On The Wing

Extinction

Posted on November 14

I found a sad little picture of a dried Xerces Blue corpse online, and beside it was a photo of the fat French entomologist Boisduval. He supposedly “discovered” the Xerces Blue, though I imagine it existed long before the robust man found it. (I think someone sent him the specimen, but I’d rather imagine history with him discovering it in the wild.) Boisduval was dressed in a long coat and shirtsleeves, typical of mid-nineteenth-century attire. He looked proud and confident as he leaned unnaturally against an oversized leather wingback, as though he were Napoleon.

Let me paint the picture for you: a fat French man trampling through the coastal lupine with a net chasing a butterfly no larger than an inch across. The butterfly coasts low above the ground looking for nectar or a salt puddle. He catches it, admires it, impales it with a pin, and declares it a relative Persian king of long ago, naturally. In reality it probably went like this: a fat French man opens a package with said dead butterfly inside, impales it on a pin, and declares it Xerces. Did he see himself in the butterfly and want to draw a connection between his own lineage and the name Xerces? Perhaps he just wanted to lengthen his own name: Jean Baptiste Alphonse Dechauffour de Boisduval. To him, it probably would have been folly to name a discovery after anything less than a crown, and Monarch was already taken.
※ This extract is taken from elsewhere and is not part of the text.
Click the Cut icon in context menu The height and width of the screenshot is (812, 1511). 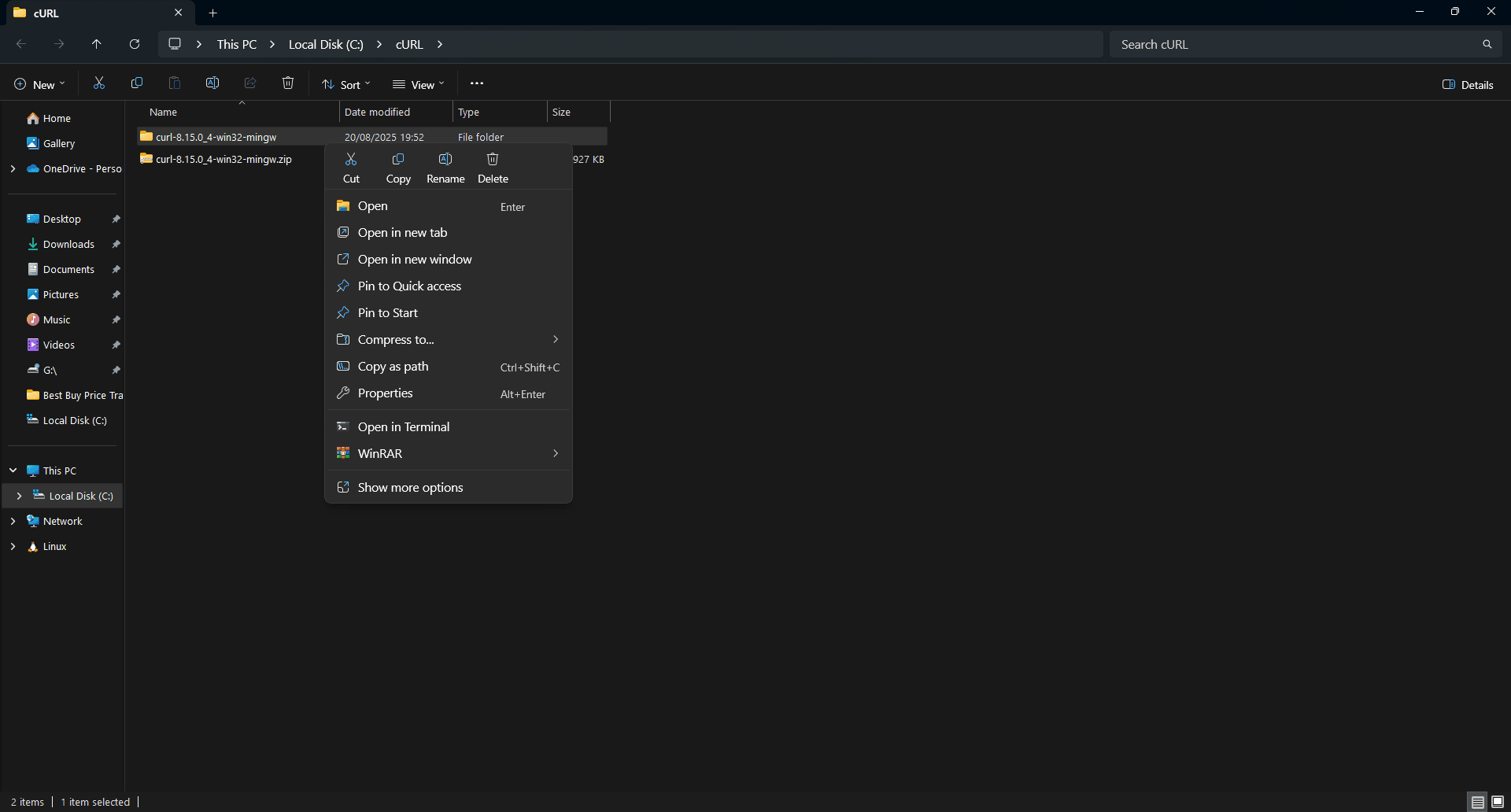click(x=351, y=168)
I learned about the Xerces Blue’s last flight recently. It was last seen on San Francisco’s Presidio in 1941. I wonder if W. H. Lange, the last recorded person to see the Xerces Blue almost one hundred years after Boisduval’s “discovery,” knew he was witnessing its last flight. Perhaps he caught the last lonely butterfly, the omega Xerces, as it searched for companions that no longer existed. His habitat was gone, no eggs were laid, and that was that. The more construction in San Francisco encroached upon the Xerces’ land, the fewer flowers were available to drink, and the fewer eggs it laid for the next season. The Xerces Blue was unique in that it was a sub-species that only lived in that one small location; studying it would have offered some insights into evolutionary theory.

I see ghosts all around me. From our escape from Cobalt to our drive south to Florida, to my family’s new home, I see them. They crowd me. There in Cobalt it was the Singh Blue and the endangered Karner. Here in Florida, it’s the Miami Blue that’s vulnerable, and the Schaus’ Swallowtail is nearing extinction. In the history of the planet Earth, scientists have identified five mass extinctions. These vast annihilations of species have killed around ninety percent of all living creatures on the planet. Some extinction is natural, or caused by a massive cataclysmic event like a meteor. However, hunting a species to death (buffalo, Queen Alexandra’s Birdwing, gray wolf, etc.) or destroying habitats through slash-and-burn agriculture is not natural. The rate of our CO2 emissions has altered the planet’s atmosphere. Climate change is natural, yes. Our acceleration of a natural process is not. Some scientists believe that we are upon our sixth extinction. I don’t know about this. That no one will ever see another Xerces Blue drinking nectar from the lupine is a loss for us all. All I know is what I see. And what I see are ghosts.